CSA’s Zero Trust guidance applies directly to the deployment pattern this campaign exploits. The default-open network posture documented across the 1,000+ publicly accessible ComfyUI instances identified by Censys [1]—where any host on the internet can reach the management interface without authentication—is the antithesis of Zero Trust’s core principle that no service should be trusted by virtue of network position alone.

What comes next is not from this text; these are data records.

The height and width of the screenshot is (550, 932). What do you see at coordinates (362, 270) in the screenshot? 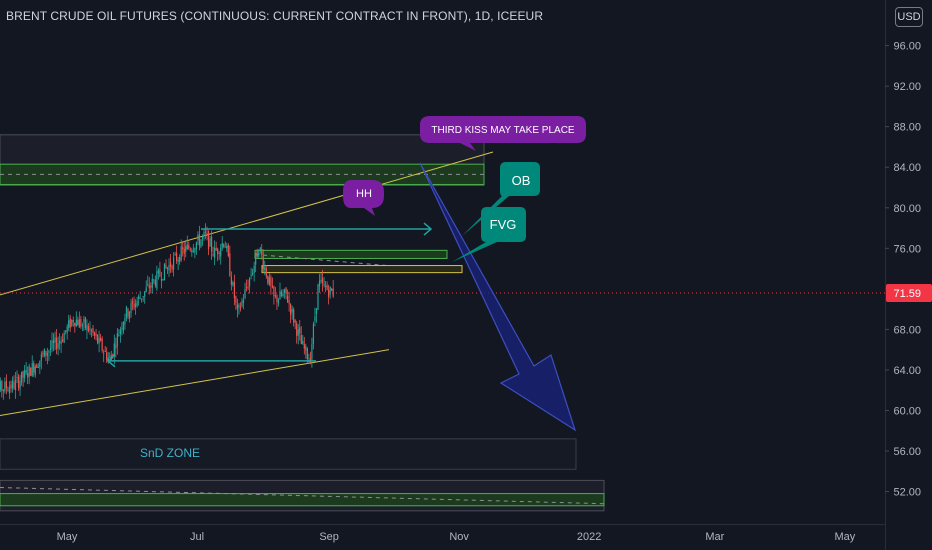
I see `fvg-zone` at bounding box center [362, 270].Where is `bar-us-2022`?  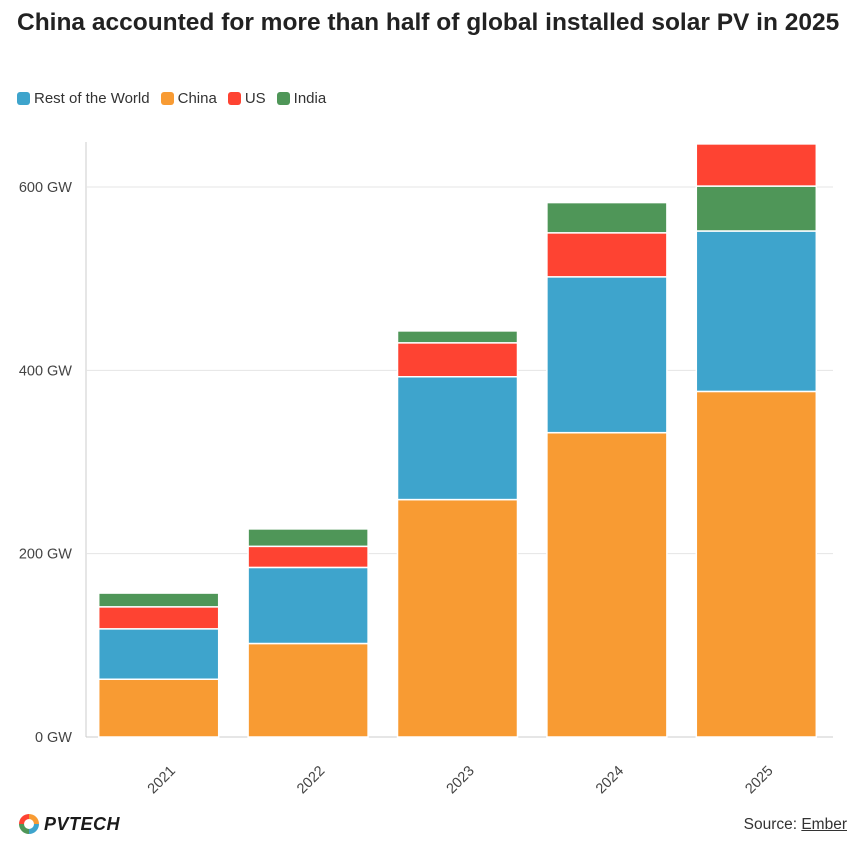 bar-us-2022 is located at coordinates (308, 557).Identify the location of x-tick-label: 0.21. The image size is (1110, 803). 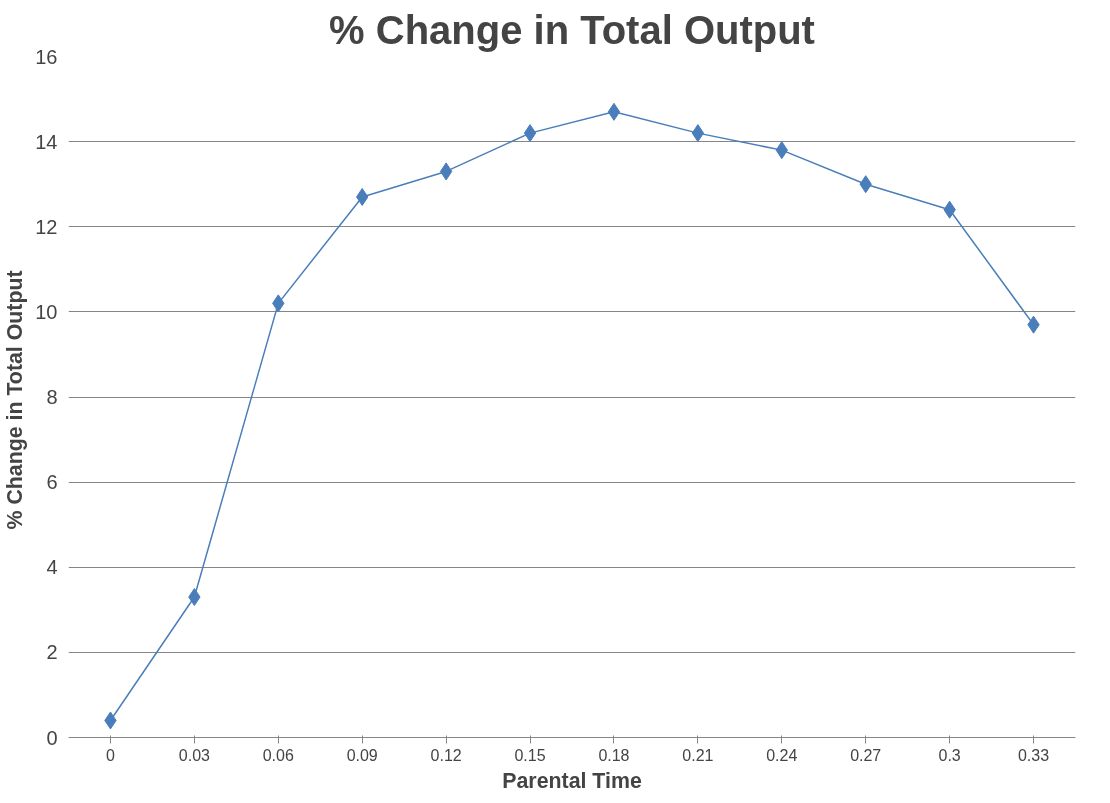
(698, 755).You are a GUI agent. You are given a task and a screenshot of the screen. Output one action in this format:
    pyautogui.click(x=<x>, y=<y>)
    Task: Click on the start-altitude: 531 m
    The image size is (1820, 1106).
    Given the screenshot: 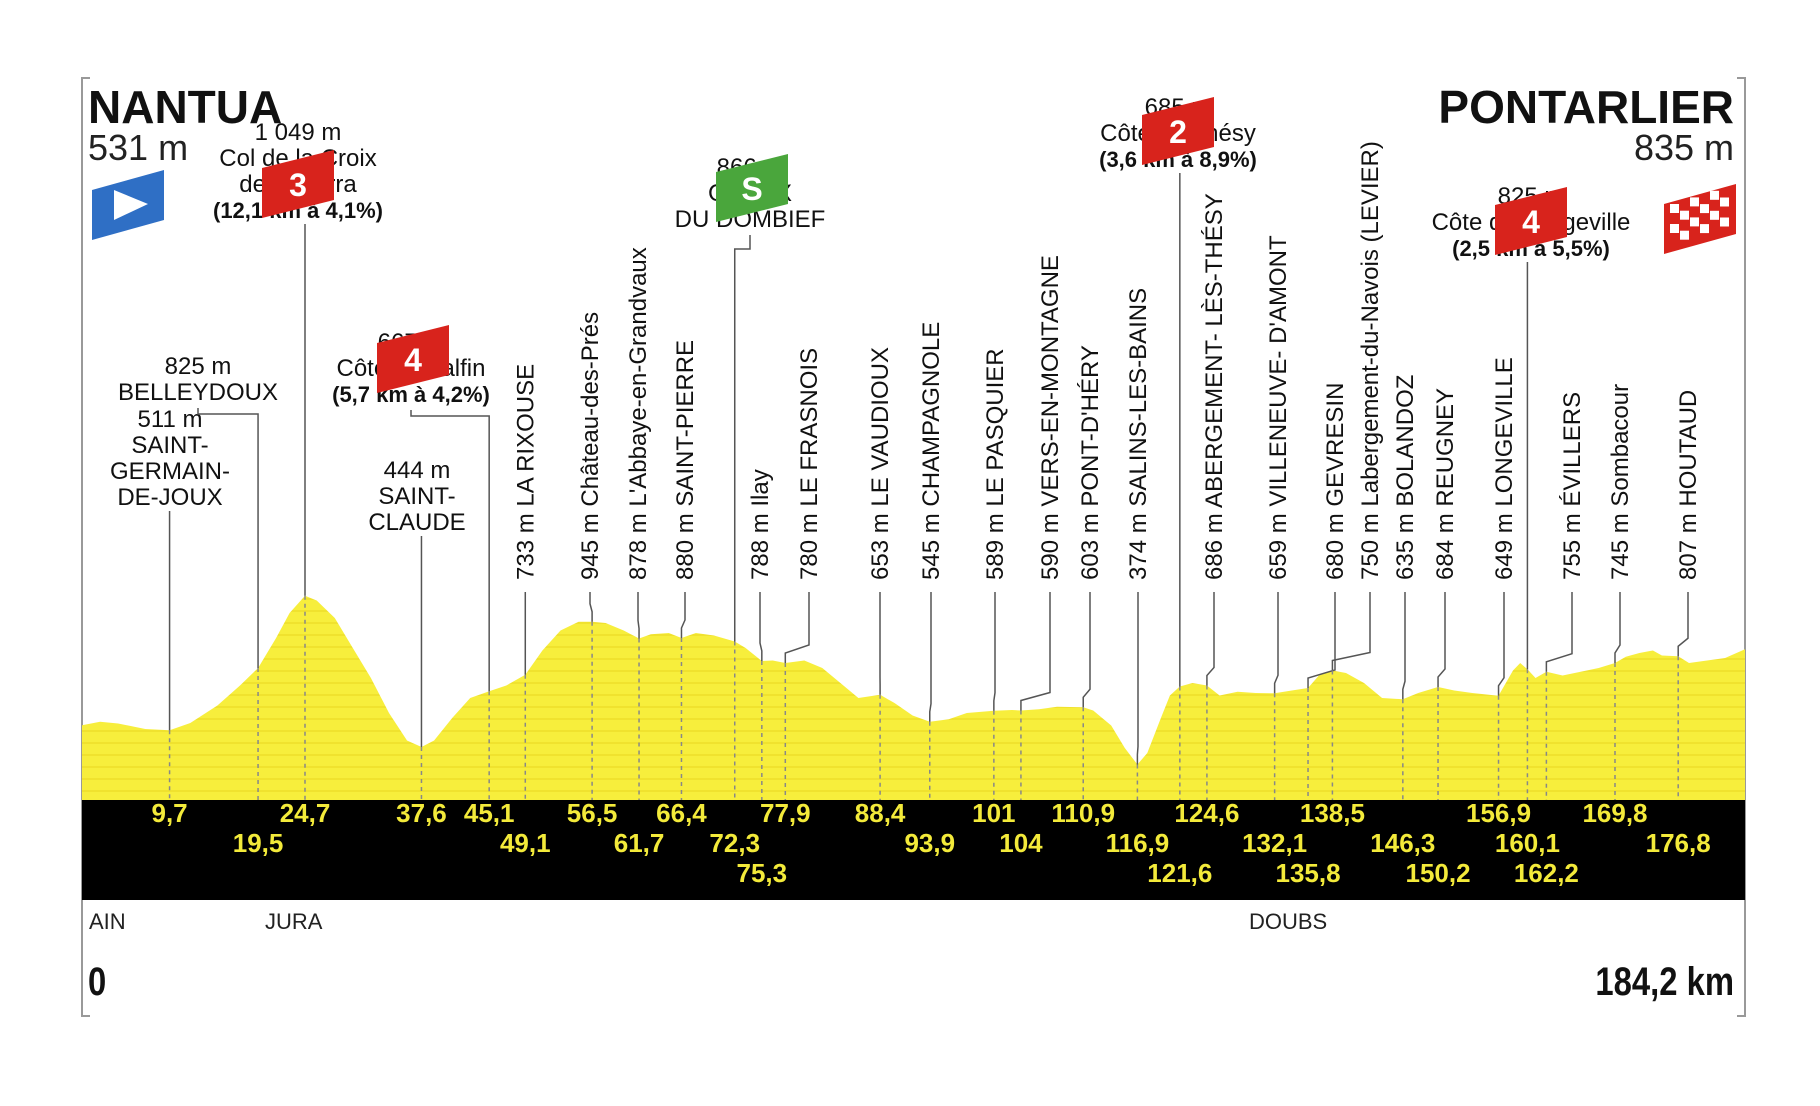 What is the action you would take?
    pyautogui.click(x=138, y=148)
     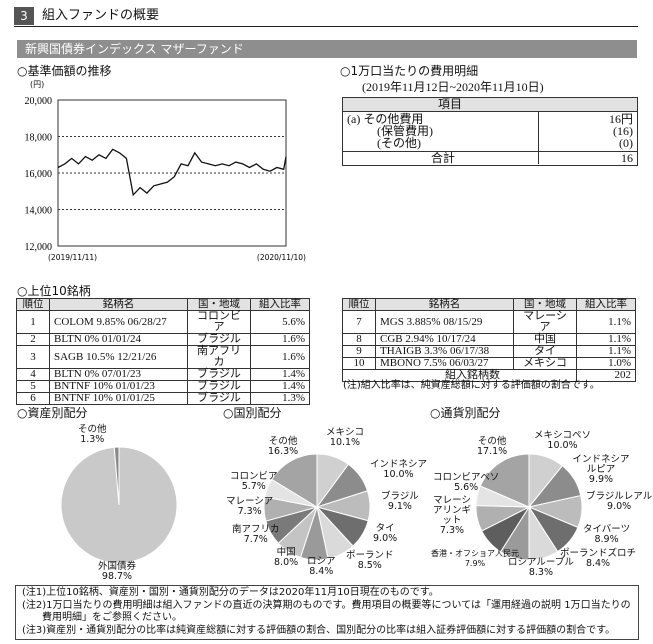 What do you see at coordinates (444, 364) in the screenshot?
I see `name-cell: MBONO 7.5% 06/03/27` at bounding box center [444, 364].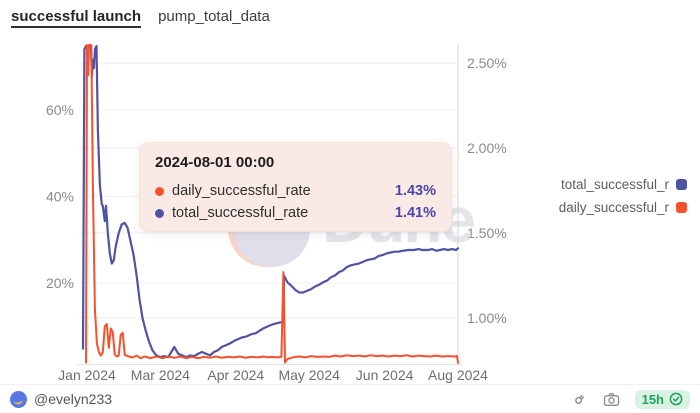  Describe the element at coordinates (242, 191) in the screenshot. I see `tooltip-label: daily_successful_rate` at that location.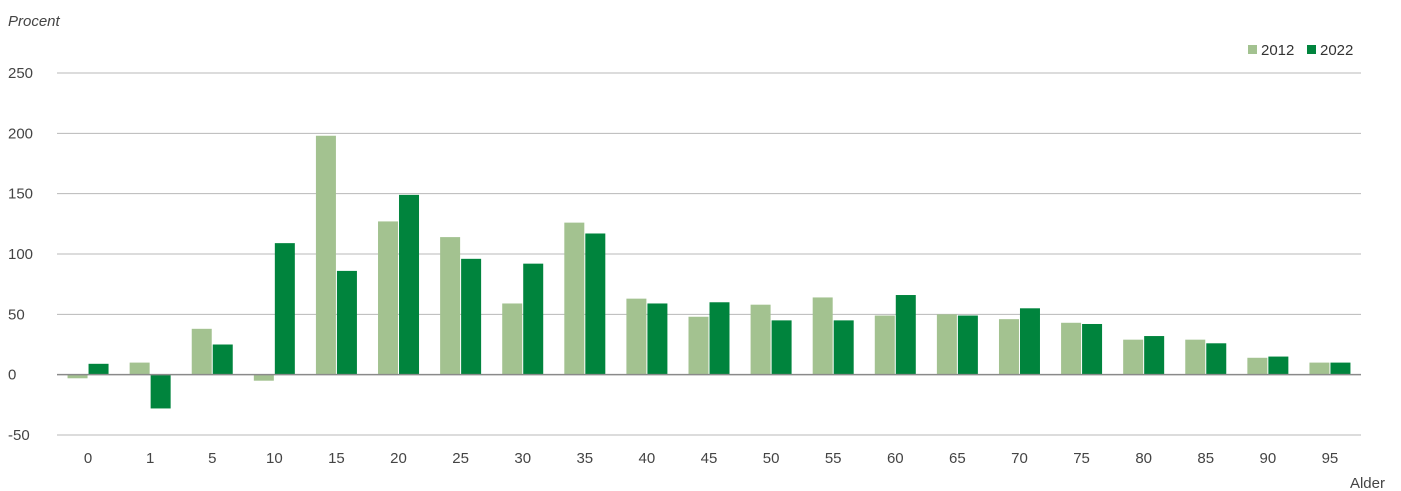  Describe the element at coordinates (1300, 50) in the screenshot. I see `legend: 2012 2022` at that location.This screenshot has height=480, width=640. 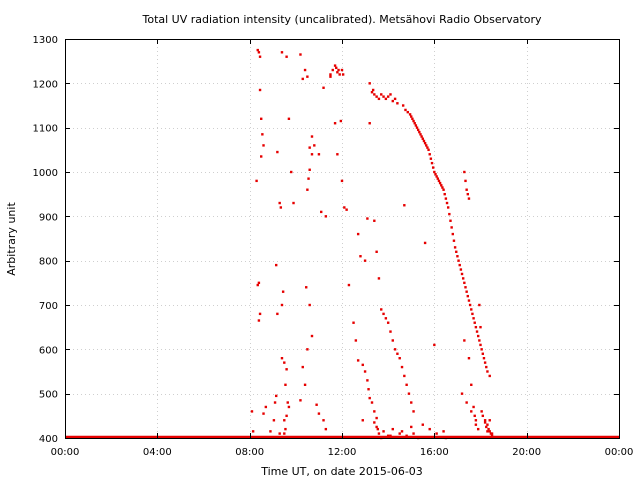 What do you see at coordinates (46, 240) in the screenshot?
I see `y-tick-labels: 400 500 600 700 800 900 1000 1100 1200 1300` at bounding box center [46, 240].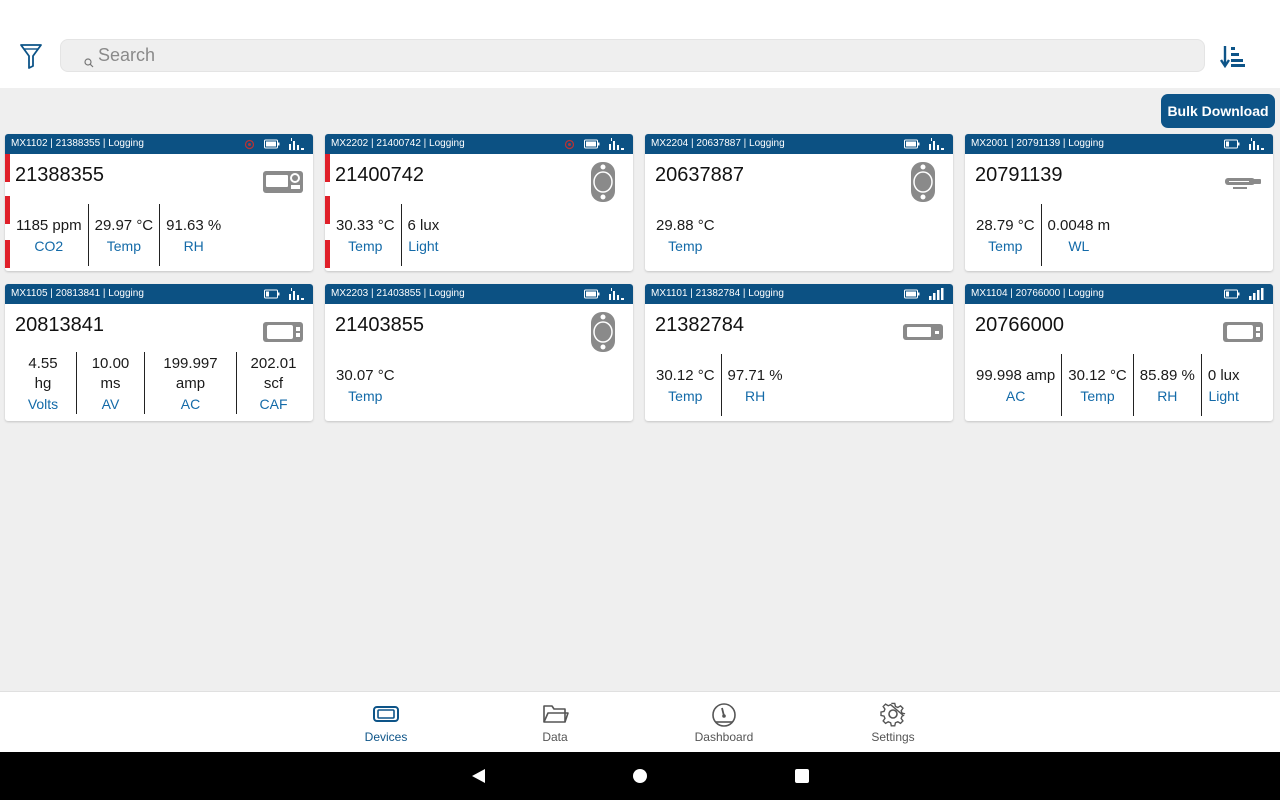  I want to click on alarm-indicator, so click(8, 212).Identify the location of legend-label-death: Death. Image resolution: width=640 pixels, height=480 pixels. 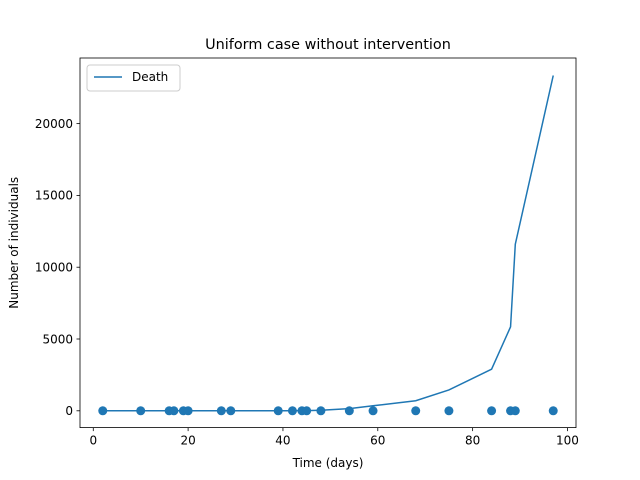
(150, 77).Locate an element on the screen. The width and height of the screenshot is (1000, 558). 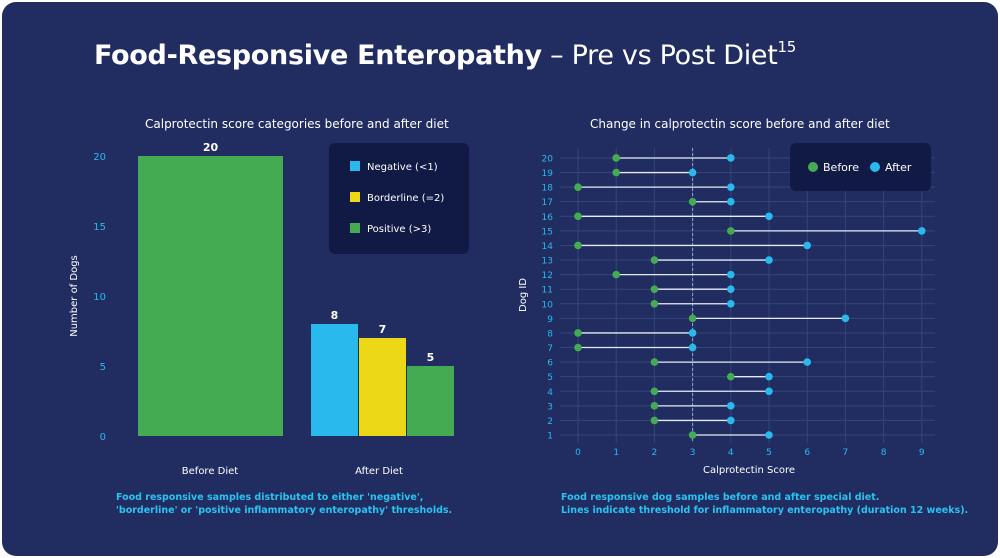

Enforcing authentication and authorization at every AI service endpoint, regardless of where requests originate, is the structural control that would neutralize the attack chain described in this note.

Finally, CSA’s 2026 State of AI Cybersecurity report, drawing on responses from over 1,500 security leaders, found that sensitive data exposure was cited as the leading concern by 61% of respondents, with 92% expressing concern about AI agents operating across their workforce [11]. The ComfyUI campaign illustrates both dimensions of this risk within a single attack chain: unauthorized compute consumption represents a direct operational impact, while an attacker with code execution on an inference server may have access to models, workflows, or data stored on or reachable from that server, depending on the deployment’s internal access controls.

References

[1] The Hacker News. “Over 1,000 Exposed ComfyUI Instances Targeted in Cryptomining Botnet Campaign.” The Hacker News, April 7, 2026.

[2] GBHackers Security. “ComfyUI Servers Hijacked for Cryptomining, Proxy Botnet Ops.” GBHackers, April 8, 2026.

[3] NIST National Vulnerability Database. “CVE-2025-67303 Detail.” NIST NVD, January 5, 2026.

[4] Snyk Labs. “Don’t Get Too Comfortable: Hacking ComfyUI Through Custom Nodes.” Snyk Labs, December 2024.

[5] Yoland Yan. “ComfyUI 2025 Jan Security Update.” Comfy Blog, January 2025.

[6] Comfy-Org. “Upscaler-4K Malicious Node Pack Post Mortem.” Comfy Blog, 2025.

[7] Cybernews. “Malicious campaign targeting vulnerable OpenWebUI servers: technical analysis.” Cybernews, January 2026.

[8] TechRadar. “Over 175,000 publicly exposed Ollama AI servers discovered worldwide — so fix now.” TechRadar, January 30, 2026.

[9] Cloud Security Alliance. “Agentic AI Threat Modeling Framework: MAESTRO.” CSA, February 6, 2025.

[10] Cloud Security Alliance. “AI Controls Matrix.” CSA, 2025.

[11] Cloud Security Alliance. “The State of AI Cybersecurity 2026: Insights from 1,500+ Leaders.” CSA, April 2, 2026.

[12] comfyanonymous. “ComfyUI.” GitHub, 2025.

[13] Comfy Org. “ComfyUI Node Registry.” Comfy Registry, 2025.

[14] NIST National Vulnerability Database. “CVE-2025-63391 Detail.” NIST NVD, December 2025.